[More Duncan to Olson]
But what one knows is the utter fallibility of one's self, a saving grace: and the wondrous fallibility of the universe. "So many faces, forms, glances." Contradiction may render false to logic; but poetic dialectic comprehends contradiction. Experience insists upon the reality of contradiction.This makes me think of some other quotes. Poetry as "meter making argument" (from Emerson, read in "The Art of Poetry"). It also makes me think of the Ezra Pound quote about rhetoric being "the art of dressing up some unimportant matter so as to fool the audience for the time being" (page 37 of Flexible Lyric) because they're talking about logic, persuasion and argument--things of the same vain: "here is one side, here is another, this is what you should think about the sides".

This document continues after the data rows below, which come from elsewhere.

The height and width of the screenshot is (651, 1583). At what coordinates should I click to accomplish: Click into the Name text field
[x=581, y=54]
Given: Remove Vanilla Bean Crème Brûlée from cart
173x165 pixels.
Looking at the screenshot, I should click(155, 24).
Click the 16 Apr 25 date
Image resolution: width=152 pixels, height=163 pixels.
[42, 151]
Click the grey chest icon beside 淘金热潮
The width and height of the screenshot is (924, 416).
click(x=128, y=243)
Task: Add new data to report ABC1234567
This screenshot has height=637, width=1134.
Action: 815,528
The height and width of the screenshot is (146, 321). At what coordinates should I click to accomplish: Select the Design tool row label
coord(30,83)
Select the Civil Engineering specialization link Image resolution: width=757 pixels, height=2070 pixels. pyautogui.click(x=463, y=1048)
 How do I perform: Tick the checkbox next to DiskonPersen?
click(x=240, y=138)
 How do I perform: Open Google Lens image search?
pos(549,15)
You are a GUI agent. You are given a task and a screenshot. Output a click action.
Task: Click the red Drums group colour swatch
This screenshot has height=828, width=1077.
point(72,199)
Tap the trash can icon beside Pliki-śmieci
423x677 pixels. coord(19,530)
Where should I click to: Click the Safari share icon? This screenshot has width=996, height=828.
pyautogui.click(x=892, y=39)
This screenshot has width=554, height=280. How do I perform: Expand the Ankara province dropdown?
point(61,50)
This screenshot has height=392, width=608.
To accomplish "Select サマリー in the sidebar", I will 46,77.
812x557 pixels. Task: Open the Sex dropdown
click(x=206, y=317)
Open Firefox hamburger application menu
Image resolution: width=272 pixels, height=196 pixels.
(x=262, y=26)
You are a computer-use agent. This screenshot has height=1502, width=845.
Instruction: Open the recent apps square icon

The "poetic dialectic comprehends contradiction", therefore if apprehends how life actually goes. It's a fallible universe without a linear logic and poetry can, better than, say, rhetoric or logic, explore, show, invoke, evoke this. Duncan being aware of this and making this assertion reminds me of the section from the Dennis Cooley essay on the "Poetics of Robert Duncan". Cooley consulted a neuro-scientist who discussed Duncan's ability to see connections beyond the usual (annoyingly called 'thinking outside the effing box' nowadays). I loved that passage because it made me feel better about myself. I get those looks sometimes. Like, "where did you come from?" Because, um, I make connection between seemingly random things. Because I'm always seeing things in the way of a spider web: around, across, from the center & out, from the perimeter and in, from the front and the back. It's not illogic, or disorganized, but seeing more. Seeing better, actually. Seeing the chaos as an order of sorts.